Events


A place to share the moments we’re proud of—events, milestones, and celebrations from our work together on dementia.

Eldercare Speaker Series Presentations

We’re excited to announce the Dementia Action Co-Lab will be featured as part of the Eldercare Foundation’s speaker series this spring at the Yakimovich Centre in Victoria.

On May 28th, Dr. Jae-Yung Kwon and Dr. Mariko Sakamoto will talk about their research looking at better ways forward, improving care for older adults in our hospitals’ emergency room departments. Learn more here.

Then on June 11th, Dr. Sakamoto will share insights from a nationally led project she’s co-leading focused on developing meaningful quality-of-life supports for people from underserved ethnocultural groups in Canada who are living with dementia. Register to attend here.

New Dementia-Inclusive Guidebook for Comox Valley

We’re excited to announce the completion of a beautiful new guidebook and accompanying poster promoting dementia inclusivity in businesses throughout the Comox Valley. Informed by local people with lived experience, the resources were researched and co-designed by Emily Carr University’s Health Design Lab in partnership with Comox Valley Healthcare Foundation and UVic’s CARING Dementia Collaborative.

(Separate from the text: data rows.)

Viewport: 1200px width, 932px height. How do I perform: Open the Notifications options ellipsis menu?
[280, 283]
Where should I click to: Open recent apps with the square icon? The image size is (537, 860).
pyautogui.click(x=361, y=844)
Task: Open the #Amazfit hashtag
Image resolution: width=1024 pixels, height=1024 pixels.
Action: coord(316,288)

The project began with the question, “How might we foster a dementia-friendly community in the Comox Valley through education and training for local businesses?”

The result is a thoughtful, practical guide that highlights inclusive ways to engage with community members living with dementia, along with strategies for creating more welcoming and accessible business spaces. The guidebook will be used to support education sessions and workshops for businesses going forward, while also sparking broader conversations about dementia inclusivity. The poster, which provides the public with tips for interacting with people living with dementia, is available for display in store windows or check-out counters. Explore the guidebook here and learn more about the research and co-design process here.

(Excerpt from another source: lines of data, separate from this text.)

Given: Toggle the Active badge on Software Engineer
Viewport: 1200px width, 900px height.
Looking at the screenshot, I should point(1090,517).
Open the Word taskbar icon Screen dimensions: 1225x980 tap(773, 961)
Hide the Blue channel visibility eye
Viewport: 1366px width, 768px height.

Dementia Action Co-Lab Launch Event

November 28th, 2025

We’re excited to announce the official launch of the Dementia Action Co-Lab at UVic was a success! On November 28th, a group of people with lived experience, researchers, trainees, and representatives from Island Health and the Alzheimer Society of B.C. came together to collaborate on a grant submission focused on understanding what people living with dementia need from their communities to live well as they move along their dementia journey.

Launch Event, November 28

The hybrid event, held both in-person at the Institute on Aging and Lifelong Health and online via zoom, drew folks from all over the lower mainland, and from many different communities around Southern Vancouver Island. The room was bursting with a shared passion for advocacy, and a strong sense of possibility.

Research lab staff would like to thank everyone who contributed to this successful event. We look forward to more insightful discussions about fostering dementia-inclusivity more broadly.

IALH Staff at the Dementia Action Co-Lab Launch

This “Co-Lab” session marked the first of what we hope will turn into many more sessions as part of the lab’s commitment to community-based participatory research.

The group explored key questions related to how needs and priorities shift as a person moves through their dementia journey, what the community might need to consider to ensure good quality of life and meaningful connection, and how the lab’s research could best facilitate this.


Call to Mind’s “Becoming a Granddaughter Again” wins Silver at the Signal Awards!

Ashley’s story was recorded with her grandmother in their multi-generational home in Abbotsford, BC for the second season of the podcast “Call to Mind: Audio Diaries of Love and Memory Loss.” It tells a story about racism and gaps in the healthcare system, and the urgent need for human-centred and culturally sensitive healthcare supports for people with dementia.

It’s also an emotional story about the messy humanness of loving and caring for someone with advanced memory loss, and how a young woman finds her way back to being a loving granddaughter again when she becomes lost in the role of caregiver.

The podcast is part of a bigger research project led by Mariko Sakamoto, assistant professor of nursing at the University of Victoria. Sakamoto hosts the podcast’s second season of intimate stories recorded by spouses, children and grandchildren journeying alongside a loved one living with dementia.


“This year’s Signal Award winners illuminate how audio is shaping discourse. From investigative work that exposes truth, to personal essays that make the intimate universal, and cultural commentary that reframes how we see the world — this year’s winners remind us why podcasting has become not just relevant, but essential.

This year’s winners represent an extraordinary range of voices, genres, and production styles, underscoring the diversity and creative range that define today’s podcast landscape.

With a growing international cohort of creators and submissions from the U.K., Australia, Canada, Germany, Qatar, and beyond, the Signal Awards Winners reflect not just individual achievements, but the maturation of podcasting itself as a mode of creative expression.”

~Jemma Rose Brown, General Manager of The Signal Awards.